Al llegar al mirador encontré a mi capataz sentado en uno de los dos bancos al lado del viejo estanque. Observaba de reojo aquella fuente abandonada, con expresión dubitativa, a caballo entre la sorpresa y la desconfianza. Al percatarse de mi llegada, preguntó sin apenas moverse:
—Oye… ¿Esta gente está segura de lo que quiere hacer?
Me senté frente al argentino, en el otro banco. Carlito seguía contemplando el estanque como quien se acerca con desconcierto a un bicho desconocido tumbado sobre el asfalto, sin saber todavía si está muerto, si te va a atacar, o qué demonios va a hacer.
—Bueno, al principio yo tuve la misma sensación que tú. Pero después de hablar con la propietaria, la cosa está bien clara, sí —respondí, intentando aparentar toda la convicción que me era posible.
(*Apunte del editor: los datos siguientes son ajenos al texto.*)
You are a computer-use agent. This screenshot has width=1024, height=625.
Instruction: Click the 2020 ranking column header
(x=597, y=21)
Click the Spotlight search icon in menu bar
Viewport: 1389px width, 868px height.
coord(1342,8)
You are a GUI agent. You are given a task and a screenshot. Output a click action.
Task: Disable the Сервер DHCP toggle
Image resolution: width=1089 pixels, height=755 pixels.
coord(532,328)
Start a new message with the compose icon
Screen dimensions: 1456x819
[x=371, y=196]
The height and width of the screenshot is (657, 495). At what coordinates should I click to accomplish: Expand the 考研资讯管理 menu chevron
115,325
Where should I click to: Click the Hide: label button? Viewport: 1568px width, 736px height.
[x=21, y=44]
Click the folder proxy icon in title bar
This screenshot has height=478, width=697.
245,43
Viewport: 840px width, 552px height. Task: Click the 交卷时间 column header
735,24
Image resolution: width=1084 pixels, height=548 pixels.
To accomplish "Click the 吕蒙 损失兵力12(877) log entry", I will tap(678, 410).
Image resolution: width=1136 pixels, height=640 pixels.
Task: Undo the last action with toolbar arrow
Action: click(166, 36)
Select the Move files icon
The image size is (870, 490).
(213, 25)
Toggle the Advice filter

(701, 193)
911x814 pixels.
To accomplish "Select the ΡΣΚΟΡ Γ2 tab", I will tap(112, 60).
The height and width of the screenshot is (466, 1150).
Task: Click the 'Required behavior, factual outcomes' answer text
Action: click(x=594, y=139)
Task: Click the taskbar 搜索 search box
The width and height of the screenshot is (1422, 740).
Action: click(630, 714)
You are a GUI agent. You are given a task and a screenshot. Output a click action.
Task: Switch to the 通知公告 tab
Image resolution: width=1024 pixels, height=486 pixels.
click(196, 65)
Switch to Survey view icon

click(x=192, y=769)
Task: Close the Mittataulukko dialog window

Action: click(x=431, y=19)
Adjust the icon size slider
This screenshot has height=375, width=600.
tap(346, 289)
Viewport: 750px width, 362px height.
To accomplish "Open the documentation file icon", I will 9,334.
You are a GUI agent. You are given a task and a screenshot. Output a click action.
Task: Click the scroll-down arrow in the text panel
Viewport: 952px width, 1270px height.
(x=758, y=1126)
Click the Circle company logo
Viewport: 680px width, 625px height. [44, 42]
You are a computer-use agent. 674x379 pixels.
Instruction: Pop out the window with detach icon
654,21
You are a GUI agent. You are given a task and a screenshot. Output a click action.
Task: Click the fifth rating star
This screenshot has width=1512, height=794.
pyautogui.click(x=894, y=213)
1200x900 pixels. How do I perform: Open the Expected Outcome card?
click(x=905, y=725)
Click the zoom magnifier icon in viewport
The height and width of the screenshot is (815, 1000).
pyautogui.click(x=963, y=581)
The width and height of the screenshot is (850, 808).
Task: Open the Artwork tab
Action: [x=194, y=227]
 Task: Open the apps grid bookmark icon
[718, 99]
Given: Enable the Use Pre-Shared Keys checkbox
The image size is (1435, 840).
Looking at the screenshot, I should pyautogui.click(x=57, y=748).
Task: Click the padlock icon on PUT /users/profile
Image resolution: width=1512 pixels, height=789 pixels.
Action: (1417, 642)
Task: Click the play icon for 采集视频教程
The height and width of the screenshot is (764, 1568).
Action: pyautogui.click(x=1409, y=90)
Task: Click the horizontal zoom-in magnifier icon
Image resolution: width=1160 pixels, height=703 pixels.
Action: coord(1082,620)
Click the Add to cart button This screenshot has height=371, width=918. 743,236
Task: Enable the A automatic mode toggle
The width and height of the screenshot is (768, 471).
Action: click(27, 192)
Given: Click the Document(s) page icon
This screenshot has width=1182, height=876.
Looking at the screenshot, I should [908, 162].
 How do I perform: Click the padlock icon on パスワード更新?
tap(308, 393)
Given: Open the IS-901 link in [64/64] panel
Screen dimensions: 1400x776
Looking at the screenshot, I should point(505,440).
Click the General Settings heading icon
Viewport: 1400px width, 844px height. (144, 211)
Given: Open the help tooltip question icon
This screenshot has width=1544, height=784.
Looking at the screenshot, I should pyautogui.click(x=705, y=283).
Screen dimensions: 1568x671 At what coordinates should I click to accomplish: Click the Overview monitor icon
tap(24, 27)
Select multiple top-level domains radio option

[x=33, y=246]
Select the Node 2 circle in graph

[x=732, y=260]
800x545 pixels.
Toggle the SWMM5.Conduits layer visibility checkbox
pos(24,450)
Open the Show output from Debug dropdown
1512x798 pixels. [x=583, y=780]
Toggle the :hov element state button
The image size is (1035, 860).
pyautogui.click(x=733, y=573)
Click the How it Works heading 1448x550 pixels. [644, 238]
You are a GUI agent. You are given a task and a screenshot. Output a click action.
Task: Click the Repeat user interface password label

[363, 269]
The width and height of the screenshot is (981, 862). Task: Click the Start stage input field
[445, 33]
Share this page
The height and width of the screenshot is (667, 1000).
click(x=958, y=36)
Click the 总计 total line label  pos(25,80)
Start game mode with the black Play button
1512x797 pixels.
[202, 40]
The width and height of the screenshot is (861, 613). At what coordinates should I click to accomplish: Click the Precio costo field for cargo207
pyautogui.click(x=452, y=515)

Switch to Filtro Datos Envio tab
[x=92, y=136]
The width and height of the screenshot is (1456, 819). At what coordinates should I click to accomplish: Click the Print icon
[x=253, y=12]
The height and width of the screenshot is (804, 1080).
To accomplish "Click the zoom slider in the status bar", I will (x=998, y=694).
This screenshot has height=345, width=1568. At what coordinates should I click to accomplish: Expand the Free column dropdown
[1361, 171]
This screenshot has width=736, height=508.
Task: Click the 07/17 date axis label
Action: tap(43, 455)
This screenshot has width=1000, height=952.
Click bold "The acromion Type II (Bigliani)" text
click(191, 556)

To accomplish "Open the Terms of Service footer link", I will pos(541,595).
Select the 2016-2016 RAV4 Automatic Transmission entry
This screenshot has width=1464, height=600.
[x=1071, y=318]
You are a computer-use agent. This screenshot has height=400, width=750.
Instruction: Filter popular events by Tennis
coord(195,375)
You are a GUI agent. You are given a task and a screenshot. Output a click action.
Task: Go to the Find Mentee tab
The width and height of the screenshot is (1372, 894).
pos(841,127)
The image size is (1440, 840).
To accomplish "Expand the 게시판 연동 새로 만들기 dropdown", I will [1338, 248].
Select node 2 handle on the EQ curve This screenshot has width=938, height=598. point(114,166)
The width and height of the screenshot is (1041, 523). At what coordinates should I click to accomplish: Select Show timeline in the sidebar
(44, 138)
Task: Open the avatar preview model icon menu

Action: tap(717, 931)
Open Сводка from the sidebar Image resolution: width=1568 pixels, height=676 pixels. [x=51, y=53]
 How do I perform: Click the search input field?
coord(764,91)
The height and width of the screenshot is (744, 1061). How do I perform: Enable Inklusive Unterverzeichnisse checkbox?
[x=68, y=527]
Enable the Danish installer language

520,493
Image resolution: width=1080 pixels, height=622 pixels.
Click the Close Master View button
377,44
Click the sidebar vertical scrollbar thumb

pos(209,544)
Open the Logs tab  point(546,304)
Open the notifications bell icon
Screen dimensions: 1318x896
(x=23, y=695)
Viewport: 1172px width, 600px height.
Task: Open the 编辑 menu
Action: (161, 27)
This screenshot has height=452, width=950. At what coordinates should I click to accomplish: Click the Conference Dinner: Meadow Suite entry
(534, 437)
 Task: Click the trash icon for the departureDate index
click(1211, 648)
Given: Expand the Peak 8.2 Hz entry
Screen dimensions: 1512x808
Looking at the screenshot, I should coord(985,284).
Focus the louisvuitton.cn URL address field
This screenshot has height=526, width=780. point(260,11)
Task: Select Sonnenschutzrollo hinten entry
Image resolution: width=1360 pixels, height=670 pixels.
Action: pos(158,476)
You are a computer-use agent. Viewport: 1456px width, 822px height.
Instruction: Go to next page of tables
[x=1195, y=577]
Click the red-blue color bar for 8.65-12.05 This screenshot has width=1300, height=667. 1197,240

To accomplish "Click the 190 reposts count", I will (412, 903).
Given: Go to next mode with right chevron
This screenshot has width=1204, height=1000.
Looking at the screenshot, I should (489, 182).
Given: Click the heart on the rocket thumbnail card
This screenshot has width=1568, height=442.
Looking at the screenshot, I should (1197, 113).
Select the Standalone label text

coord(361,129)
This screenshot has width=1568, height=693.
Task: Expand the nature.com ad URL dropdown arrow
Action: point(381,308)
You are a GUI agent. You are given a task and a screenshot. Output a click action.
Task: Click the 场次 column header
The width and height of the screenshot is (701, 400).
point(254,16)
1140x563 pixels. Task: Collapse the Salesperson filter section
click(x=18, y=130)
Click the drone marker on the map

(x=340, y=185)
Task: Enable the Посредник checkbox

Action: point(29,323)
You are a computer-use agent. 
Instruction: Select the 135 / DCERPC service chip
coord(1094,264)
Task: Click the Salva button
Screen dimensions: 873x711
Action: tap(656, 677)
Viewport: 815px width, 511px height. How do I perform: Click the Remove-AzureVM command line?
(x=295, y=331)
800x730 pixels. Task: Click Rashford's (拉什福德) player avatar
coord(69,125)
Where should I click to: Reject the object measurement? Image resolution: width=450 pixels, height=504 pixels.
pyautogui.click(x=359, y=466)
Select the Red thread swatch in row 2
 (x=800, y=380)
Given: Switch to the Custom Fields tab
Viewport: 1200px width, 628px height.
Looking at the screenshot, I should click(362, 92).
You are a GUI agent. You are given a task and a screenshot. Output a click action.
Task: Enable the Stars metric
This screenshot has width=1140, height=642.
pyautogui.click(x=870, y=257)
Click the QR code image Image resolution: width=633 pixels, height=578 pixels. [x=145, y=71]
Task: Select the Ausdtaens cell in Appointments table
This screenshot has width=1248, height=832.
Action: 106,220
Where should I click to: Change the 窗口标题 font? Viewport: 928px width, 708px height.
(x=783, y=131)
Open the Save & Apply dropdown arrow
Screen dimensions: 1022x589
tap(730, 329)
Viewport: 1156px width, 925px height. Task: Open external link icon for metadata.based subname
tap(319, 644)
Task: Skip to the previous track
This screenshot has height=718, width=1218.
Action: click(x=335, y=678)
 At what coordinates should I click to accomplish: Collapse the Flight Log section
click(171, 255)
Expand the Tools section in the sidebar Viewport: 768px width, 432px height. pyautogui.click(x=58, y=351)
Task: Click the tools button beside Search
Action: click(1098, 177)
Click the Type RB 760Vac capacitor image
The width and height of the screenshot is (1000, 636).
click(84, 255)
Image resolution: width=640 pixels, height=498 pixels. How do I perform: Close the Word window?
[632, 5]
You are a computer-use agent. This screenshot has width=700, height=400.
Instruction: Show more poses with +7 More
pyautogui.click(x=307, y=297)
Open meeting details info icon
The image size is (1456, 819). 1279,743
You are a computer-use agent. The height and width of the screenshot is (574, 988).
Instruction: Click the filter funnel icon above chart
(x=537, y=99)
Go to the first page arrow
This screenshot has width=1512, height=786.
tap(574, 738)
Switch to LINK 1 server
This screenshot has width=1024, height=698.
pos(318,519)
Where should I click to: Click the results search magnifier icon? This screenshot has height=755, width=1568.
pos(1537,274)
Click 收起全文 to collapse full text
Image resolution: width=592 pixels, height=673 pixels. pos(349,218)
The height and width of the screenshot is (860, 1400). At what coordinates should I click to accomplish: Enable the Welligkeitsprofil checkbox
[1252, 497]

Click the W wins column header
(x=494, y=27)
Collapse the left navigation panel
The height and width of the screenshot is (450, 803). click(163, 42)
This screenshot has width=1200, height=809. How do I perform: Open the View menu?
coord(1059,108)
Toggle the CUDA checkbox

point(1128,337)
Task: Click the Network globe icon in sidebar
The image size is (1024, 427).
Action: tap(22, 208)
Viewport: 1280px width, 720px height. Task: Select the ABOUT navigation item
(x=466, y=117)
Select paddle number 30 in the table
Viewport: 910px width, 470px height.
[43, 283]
No debió de ser mucha, porque, después de pensarlo durante cinco segundos, Carlito, que mantenía impertérrito su rostro de jugador de póquer aburrido con la partida, prosiguió.
—Pues si querés que te diga la verdad, a mí esto me parece más bien cosa de un fontanero y una karcher.
—¿Una qué?
—Una karcher, tipo. Un aparato de esos que echan agua a presión.
—¿Como la vaporetta?
—Sí. Vaya, como una vaporetta, pero para limpiar piedras en lugar de sofás.
—Ah… Ya, pues muy bien —le respondí yo más que medio ofendido por su analítica observación de reputado ingeniero—. Pero sucede que lo que doña Isabel quiere es un arquitecto, y ese arquitecto soy yo —concluí, dejando el «yo» bien cargado de orgullo.
—Claro, pibe. Que no había más restauradores de graneros disponibles, ¿no?
El silencio en que los dos nos quedamos, contemplando inmóviles la fuente, desnudaba hasta el ridículo lo increíble de mi argumentación. ¿A quién pretendía engañar?
—Pues se ve que no… —respondí finalmente, ya un poco tocado en mi orgullo ante el evidente absurdo de nuestra situación.
La observación ya no daba para más, y el argentino, demostrando que no era la estatua sedente que parecía, mudó su posición, y con la mirada perdida ahora en las olas del mar de Vigo, sentenció con serenidad:
—Desde luego, hay gente que no sabe en qué gastar la plata, che.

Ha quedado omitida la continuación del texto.